Ja, es gibt die, die sich schwer tun mit dem Ankommen in diesem Land. Ja, es gibt die, die mit der türkischen Fahne auf Demonstrationen ihre Sympathie für den türkischen Staatspräsidenten bekunden.
Es gibt aber auch die anderen. Menschen wie mich, die sich bewusst für den deutschen Pass entschieden haben, die es sehr zu schätzen wissen, in diesem Land zu leben. Die sich mit dem Grundgesetz identifizieren und für die es eine Selbstverständlichkeit ist, sich daran zu halten.
Kein Verständnis für Erdogan-Sympathisanten
Wie viele andere gehöre ich aber auch zu den Deutsch-Türken, denen die Türkei nicht egal ist. Ich liebe mein Herkunftsland, mir geht das Herz auf, wenn ich an meine Kindheit, an bestimmte Orte und Menschen denke.
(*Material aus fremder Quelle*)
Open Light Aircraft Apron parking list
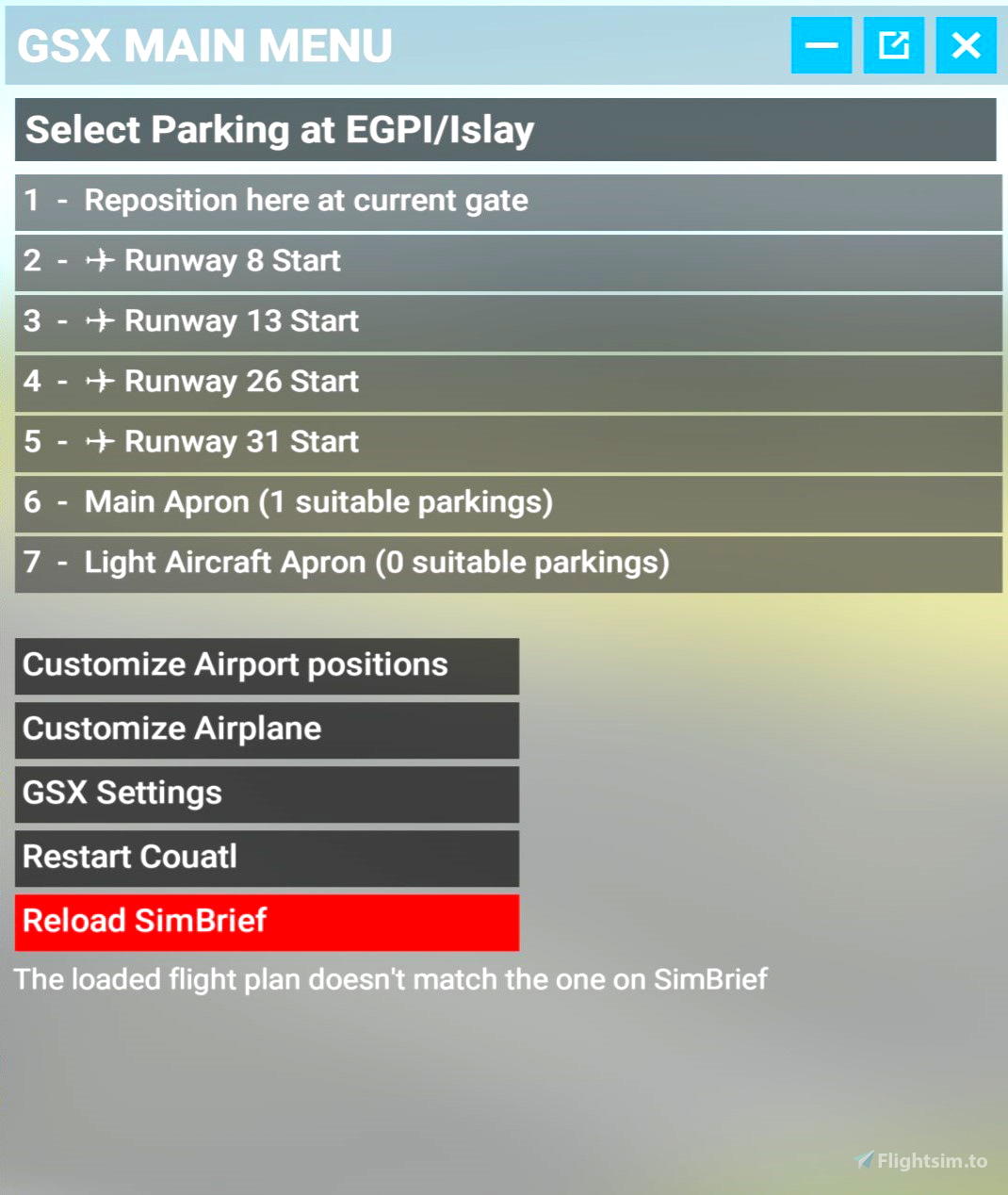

Trotzdem gehöre ich nicht zu denen, die Feuer und Flamme sind für Erdogan und Konsorten. Wie viele Deutsch-Türken bin ich auch fassungslos über die anderen Türkischstämmigen in Deutschland. Wir haben null Verständnis dafür, dass sie so begeistert sind von einem Politiker, der demokratische Regeln aushebelt und Andersdenkende einsperren lässt. Wir ärgern uns über diese Gruppe, die hier Meinungsfreiheit und vieles mehr genießt, sich aber mehr mit der türkischen Regierung als mit Deutschland identifiziert.
Meist ärgern wir uns im Stillen. Wir wissen nicht mehr, wie und warum wir unsere Loyalität zu Deutschland unter Beweis stellen sollen. Viele sind gefrustet, enttäuscht und ziehen sich ins Private zurück. Und das ist nicht gut für eine Demokratie.